In the interest of being mindful about your time I will skip the usual annoyance about BMW grilles. I’m sure that you have your own personal collection of unflattering comparisons and similes. Quite frankly the only thing anyone needs to know about the opinions on this design is that there is now an aftermarket dedicated exclusively to fixing the grilles on the M3/M4

And BMW couldn’t care less, because they aren’t expecting you to buy it.

This article that you’re reading has been on the pipeline for a couple of weeks. It started life as the standard shrew of complaints one does with a new car. Specifically, the new BMW 7-Series. It does make it easy. BMW’s executive flagship has been treading water for a while. Here it is a car where you’re supposed to sit in the back, but whose parent company still trades in images of driving enjoyment and goodwill from legendary sports cars and supersedans. When Chris Bangle went ahead and added his own styling touch to the brand (which still looks ugly to me even after decades of normalization), it was on the 7-series. More prosaically, what would consume you to reject the Mercedes S-Class, which defines this class as much as the BMW M3 defines its own, and go for the 7-er instead?

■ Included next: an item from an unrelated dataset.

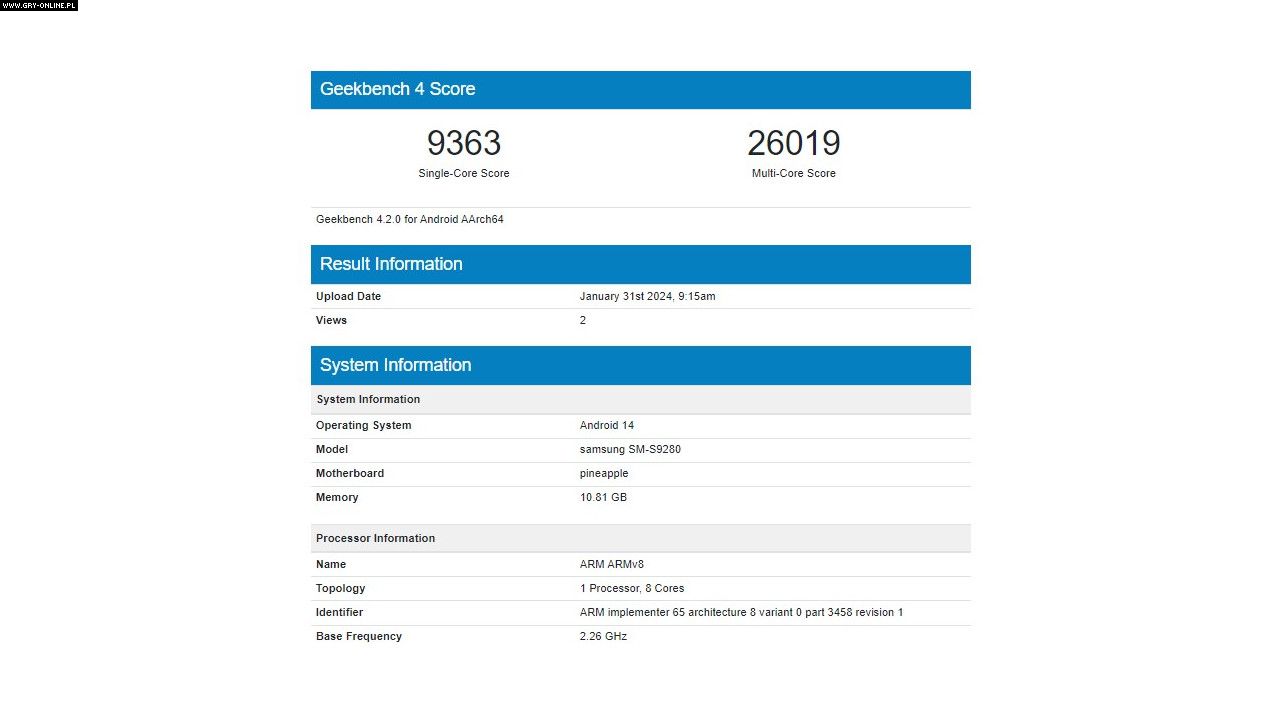Click the pineapple motherboard value
This screenshot has width=1280, height=720.
[x=604, y=474]
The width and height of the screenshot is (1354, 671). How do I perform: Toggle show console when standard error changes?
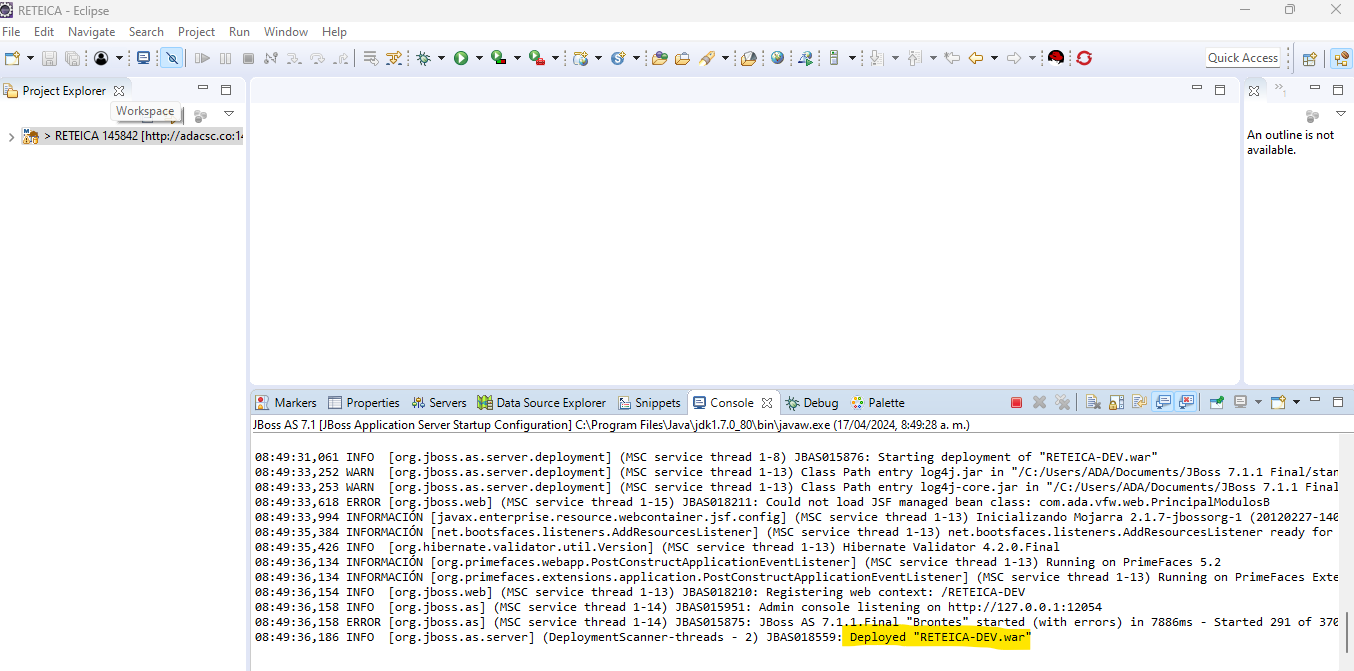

This latest example does nothing to help its case. Oh sure, it now has a fully electric counterpart in the i7, which makes exactly the same power as the Hybrid V8 on the 760i. But…look at it. It reminds me of the more pathetic excesses of the 70s American auto industry in the worst way. No taut, purposeful design here; rather more just “BIG” sandwiched between a front and rear that rather seem to have come out of two different cars. And, of course, the grille is even larger. At this point BMW is that kid that you tell to be quiet for a second and they comply. At least, they do for long enough to sneak up on you as you’re on a meeting and then shout at the top of their lungs.

Don’t believe me? The grille surround is illuminated. At this point nobody is going to buy their stuff.

And that was the eureka moment. BMW doesn’t want you to buy a car off of them. It’d be nice for them if you did. But that’s not their market. Their market are those people that couldn’t care less about the grille, that think that having touchscreens on the rear doors (5.5", the same as an iPhone 8+), no door handles, and giant 8K TV is fun, the ones that couldn’t care less about the fact about how they’ll last in a long while, because the car isn’t going to be here for a long while.

Once the lease is over, it gets replaced with a new one because you’ve leased BMW’s for years and they always come with nifty stuff, your old 7-er goes to the CPO limbo for a while, and then it gets sold, to some poor schmuck whose going to have loads of fun trying to figure out how to tow it, or how much that 8k TV is going to run him. Not a nice place to be unless you’re collecting YouTube ad revenue from all of that suffering.

For everyone else, I guess it really makes more sense when you can lease a BMW 760i for $999/mo for 36 months.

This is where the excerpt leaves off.